[Saved data entries]
----

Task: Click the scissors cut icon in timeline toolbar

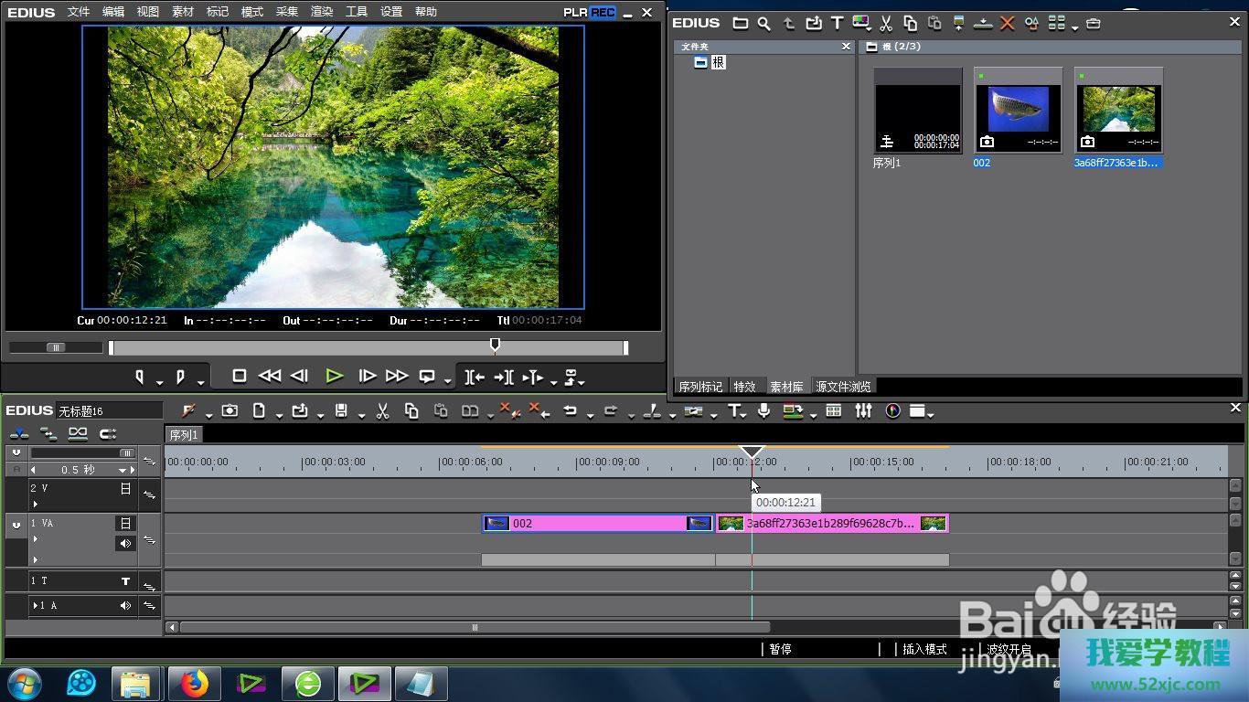Action: (383, 411)
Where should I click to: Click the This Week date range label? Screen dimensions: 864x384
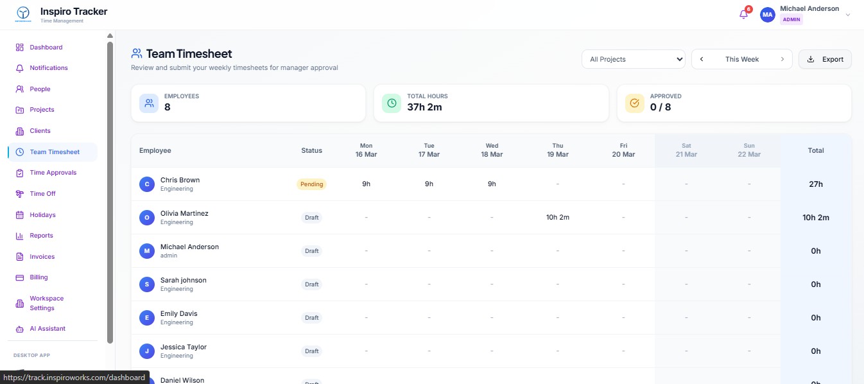click(741, 59)
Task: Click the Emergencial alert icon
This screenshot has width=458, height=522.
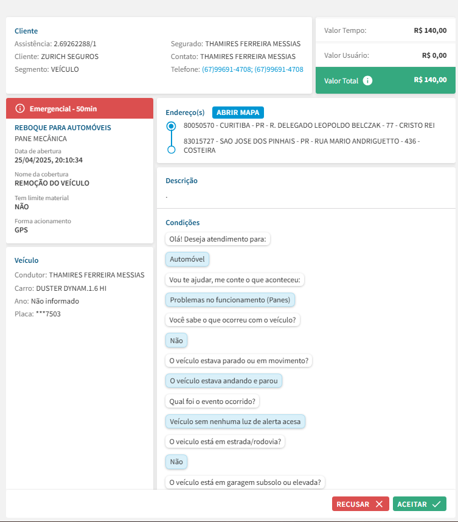Action: (20, 109)
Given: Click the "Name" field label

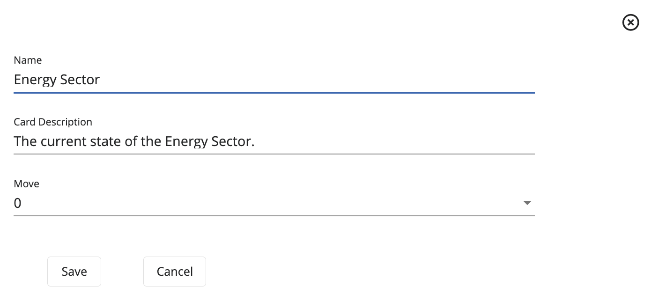Looking at the screenshot, I should (28, 60).
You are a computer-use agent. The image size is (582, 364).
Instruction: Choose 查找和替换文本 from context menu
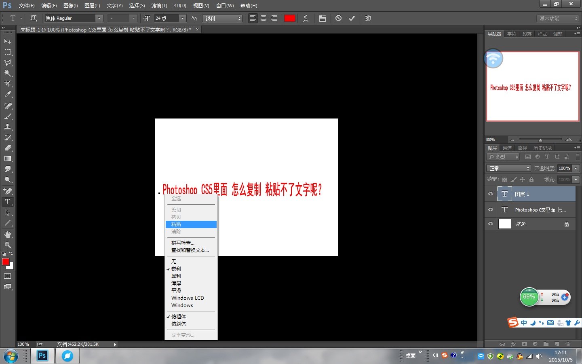(190, 250)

----

*BRIEF*
Please give the entries again word for word, without any pictures.

*EXERCISE RESPONSE*
Task: Click the scissors cut icon in timeline toolbar

Action: (383, 411)
Where should I click to: Click the This Week date range label? Screen dimensions: 864x384
click(741, 59)
Task: Click the Emergencial alert icon
This screenshot has width=458, height=522.
Action: (20, 109)
Given: Click the "Name" field label

Looking at the screenshot, I should (28, 60).
You are a computer-use agent. The image size is (582, 364).
Instruction: Choose 查找和替换文本 from context menu
(190, 250)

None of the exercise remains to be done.